▸ ASSIGNED TASK:
With the first line below as the start and the line containing "Go to Developer" as the end, copy every line between them exactly, ends included.

▸ STUDY MATERIAL:
++++++

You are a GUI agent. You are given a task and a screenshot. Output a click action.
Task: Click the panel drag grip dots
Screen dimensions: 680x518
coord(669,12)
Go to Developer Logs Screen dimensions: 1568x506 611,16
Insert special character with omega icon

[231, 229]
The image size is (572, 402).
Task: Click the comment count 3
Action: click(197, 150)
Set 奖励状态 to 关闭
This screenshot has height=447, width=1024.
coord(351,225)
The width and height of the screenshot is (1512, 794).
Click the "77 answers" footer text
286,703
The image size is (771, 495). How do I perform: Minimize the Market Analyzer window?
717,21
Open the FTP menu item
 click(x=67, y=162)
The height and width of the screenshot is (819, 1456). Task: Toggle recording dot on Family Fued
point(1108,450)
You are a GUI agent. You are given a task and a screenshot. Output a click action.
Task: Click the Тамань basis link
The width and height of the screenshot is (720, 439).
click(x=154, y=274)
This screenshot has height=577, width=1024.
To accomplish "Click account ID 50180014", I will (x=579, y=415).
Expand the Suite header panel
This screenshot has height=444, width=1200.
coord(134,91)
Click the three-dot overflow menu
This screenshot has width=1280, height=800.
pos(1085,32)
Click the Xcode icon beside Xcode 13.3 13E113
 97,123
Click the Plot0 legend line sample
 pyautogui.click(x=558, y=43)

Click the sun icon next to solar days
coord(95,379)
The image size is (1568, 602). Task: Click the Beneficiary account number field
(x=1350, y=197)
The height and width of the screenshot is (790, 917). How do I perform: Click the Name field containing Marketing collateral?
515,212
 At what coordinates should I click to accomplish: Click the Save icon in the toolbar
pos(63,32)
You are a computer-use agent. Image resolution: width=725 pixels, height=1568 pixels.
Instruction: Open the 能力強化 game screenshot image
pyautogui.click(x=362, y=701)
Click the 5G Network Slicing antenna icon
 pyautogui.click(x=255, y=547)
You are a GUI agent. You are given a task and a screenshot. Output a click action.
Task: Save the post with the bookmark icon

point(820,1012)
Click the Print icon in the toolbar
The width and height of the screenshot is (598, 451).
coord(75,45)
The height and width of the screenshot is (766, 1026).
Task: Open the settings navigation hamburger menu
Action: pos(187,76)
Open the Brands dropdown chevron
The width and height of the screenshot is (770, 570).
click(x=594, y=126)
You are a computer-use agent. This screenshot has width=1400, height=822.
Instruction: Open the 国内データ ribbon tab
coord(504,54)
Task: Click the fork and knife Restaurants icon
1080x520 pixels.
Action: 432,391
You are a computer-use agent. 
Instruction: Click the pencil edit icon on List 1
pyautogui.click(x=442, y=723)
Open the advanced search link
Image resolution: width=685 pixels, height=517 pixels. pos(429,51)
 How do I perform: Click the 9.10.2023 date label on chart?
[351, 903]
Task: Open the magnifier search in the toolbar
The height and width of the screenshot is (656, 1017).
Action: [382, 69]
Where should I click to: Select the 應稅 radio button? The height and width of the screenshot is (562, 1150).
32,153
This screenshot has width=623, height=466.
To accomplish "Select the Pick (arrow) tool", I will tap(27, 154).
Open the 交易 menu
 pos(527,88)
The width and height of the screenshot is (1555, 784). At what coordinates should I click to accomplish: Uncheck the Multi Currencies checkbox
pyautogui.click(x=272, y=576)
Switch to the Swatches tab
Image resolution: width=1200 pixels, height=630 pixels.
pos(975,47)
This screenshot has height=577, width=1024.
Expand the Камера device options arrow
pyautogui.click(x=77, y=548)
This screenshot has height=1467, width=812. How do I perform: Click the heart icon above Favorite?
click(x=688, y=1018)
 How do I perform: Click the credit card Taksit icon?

++++++

▸ TASK SOLUTION:
You are a GUI agent. You are given a task and a screenshot. Output a click action.
Task: Click the panel drag grip dots
Screen dimensions: 680x518
coord(669,12)
Go to Developer Logs Screen dimensions: 1568x506 611,16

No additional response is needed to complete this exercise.